A contrary argument is that "the persuasive power of Basic does not depend on acceptance of the efficient market hypothesis" and that "Basic is a pragmatic, not a theoretical, opinion based on the purposes of the federal securities laws, including the protection of investors and the enhancement of investor confidence."5 From the premise that although presumptions "[arise] out of considerations of fairness, public policy, and probability, as well as judicial economy, they are also "useful devices for allocating burdens of proof between parties," Basic concluded that the "presumption of reliance employed in this case is consistent with, and by facilitating Rule 10b-5 litigation, supports, the congressional policy embodied in the [Securities Exchange] Act. 485 U.S. at 245.
Halliburton argues that a central problem with Basic is that efficiency is not a binary, yes or no question. There is a lack of uniformity in efficiency, even for a single stock, which might trade efficiently some of the time for some information types, but trade inefficiently at other times, for other information types.
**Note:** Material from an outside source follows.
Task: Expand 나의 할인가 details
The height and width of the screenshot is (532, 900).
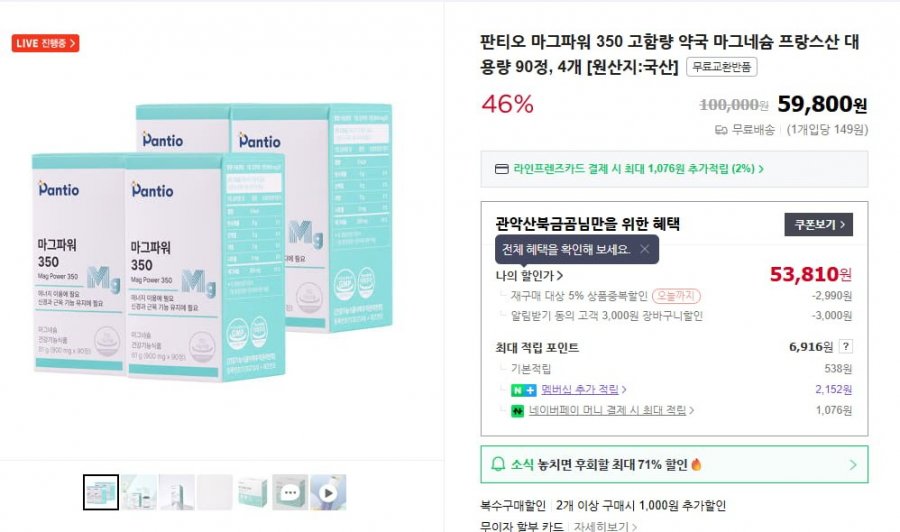Action: [x=529, y=275]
Information that is easy to understand and "trumpeted in the business media" may be incorporated into market prices "almost instantaneously," but information that is difficult to access or requires a specialist's knowledge to understand may take weeks or months to be incorporated into prices, or may never be incorporated at all. Yet, Basic relies on the outdated binary conception of efficiency: "[I]f a market is shown to be efficient, courts may presume investors' reliance on all public material misrepresentations regarding those securities," Amgen, 133 S.Ct. at 1292, without requiring plaintiffs to first prove that the market price actually incorporated the misrepresentation alleged in the case.